Der Jaina-Orden ist eine sehr wesentlich asketische[218] Gemeinschaft in dem spezifischen Sinn, den wir mit »aktiver Askese« hier verbinden. Das Heilsziel ist, wie bei aller indischen Intellektuellensoteriologie, die ewige Ruhe. Aber der Weg ist Weltabkehr und Selbstabtötung durch Kasteiung. Kasteiung aber ist nicht nur mit äußerster Willensanspannung verknüpft, sondern trägt leicht emotionale und unter Umständen geradezu hysterische Konsequenzen im Schoße. Sie führt jedenfalls nicht leicht zu jenem Gefühl der Sicherheit und Ruhe, welches für eine auf Ablösung von dem Treiben und Sichquälen der Welt gerichtete Heilssuche den entscheidenden Gefühlswert haben mußte. Diese »certitudo salutis« aber: der diesseitige Genuß der Ruhe der Erlösten, ist ja, psychologisch angesehen, die von den indischen Religionen letztlich erstrebte Zuständlichkeit. Der indische Heilsucher will, sahen wir, als »jivanmukti« der Seligkeit des weltentronnenen Lebens schon im Diesseits sich erfreuen. Es ist für die Beurteilung des alten Buddhismus wichtig, im Auge zu behalten, daß seine spezifische Leistung es war: diesem und nur diesem Ziele nachgegangen zu sein, unter rücksichtsloser Beseitigung aller Heilsmittel, die mit ihm nichts zu tun hatten. Um deswillen hat er ebenso die asketischen Züge, welche der Jainismus trug, gänzlich ausgemerzt wie alle Spekulationen über irgendwelche Probleme, – diesseitige und jenseitige, soziale und metaphysische –, die nicht mit der Erlangung jenes Zieles zusammenhingen und ihm dienen konnten. Auch an der Begierde nach dem Erkennen haftet der echte Heilssucher nicht.

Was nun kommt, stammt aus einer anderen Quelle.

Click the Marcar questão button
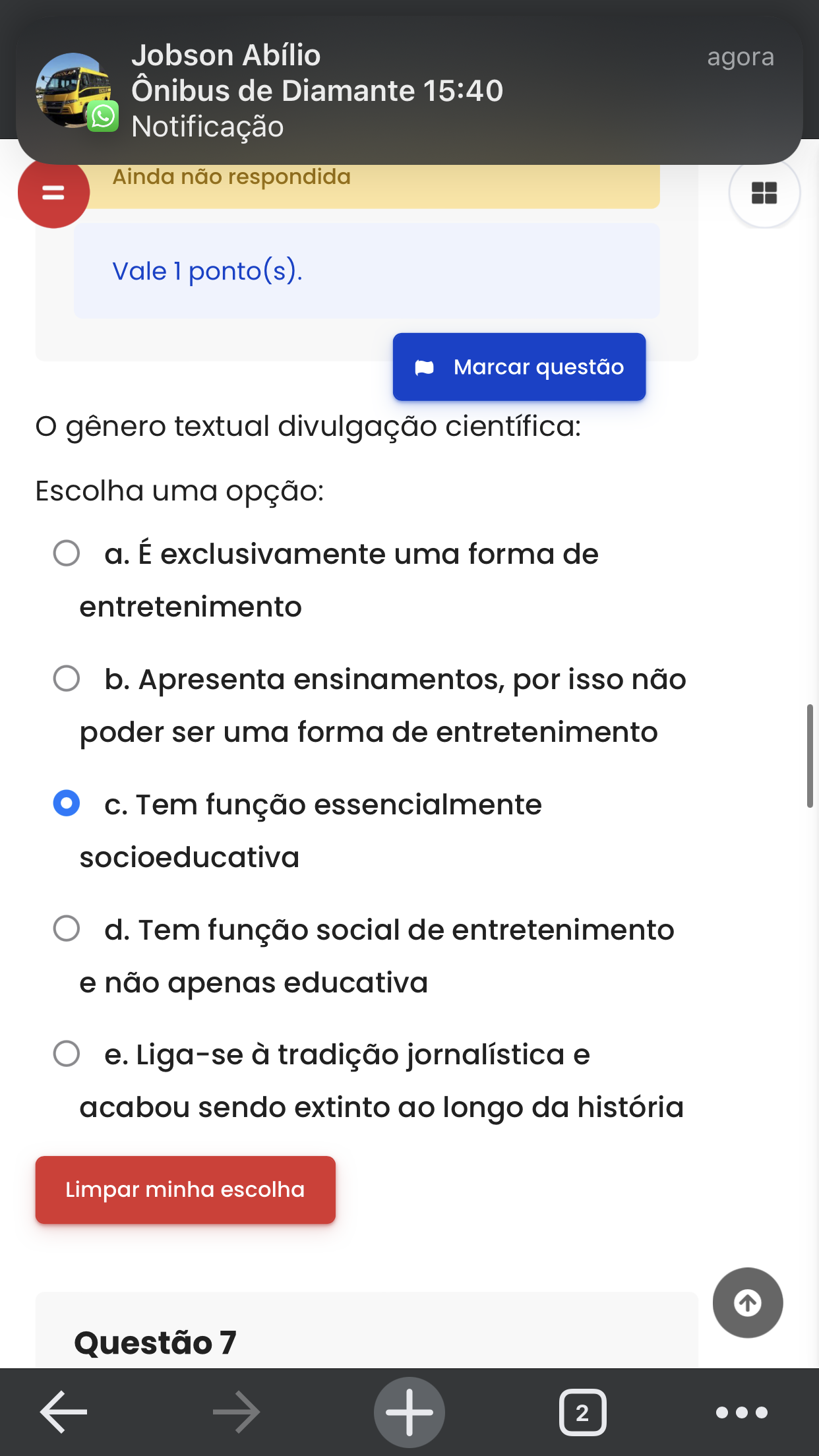819x1456 pixels. tap(519, 367)
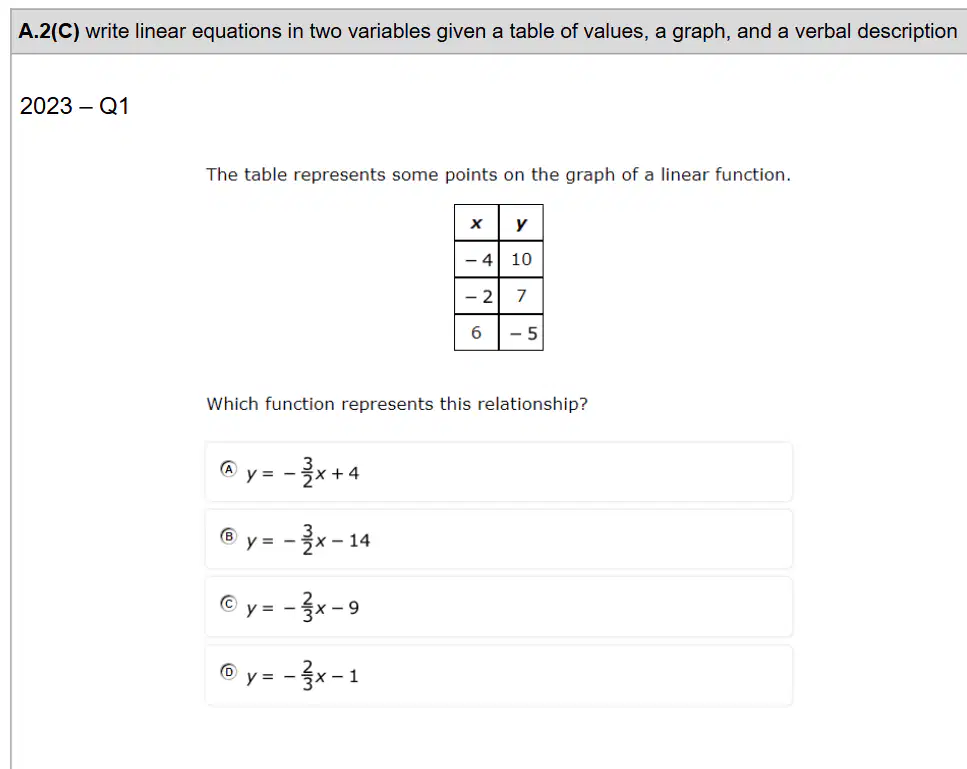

Ueber die Eigenart des »primitiven« Buddhismus, – sei es, daß darunter die Lehre des Meisters selbst oder die Praxis der ältesten Gemeinde verstanden werden soll (was für uns gleichgültig ist) – hat gerade die neueste Literatur eine ganze Reihe ausgezeichneter Arbeiten der Indologen aufzuweisen. Eine Einigung ist nicht in allem erzielt. Für unsere Zwecke empfiehlt es sich, zunächst den alten Buddhismus nach den zeitlich ältesten Quellen347 in den für uns wichtigen Punkten systematisch und also im möglichst geschlossenen Gedankenzusammenhang wiederzugeben, ohne Rücksicht darauf, ob er wirklich gerade in seinem Geburtsstadium diese rationale Geschlossenheit in vollem Umfang gehabt hat, was nur die Fachleute entscheiden können348.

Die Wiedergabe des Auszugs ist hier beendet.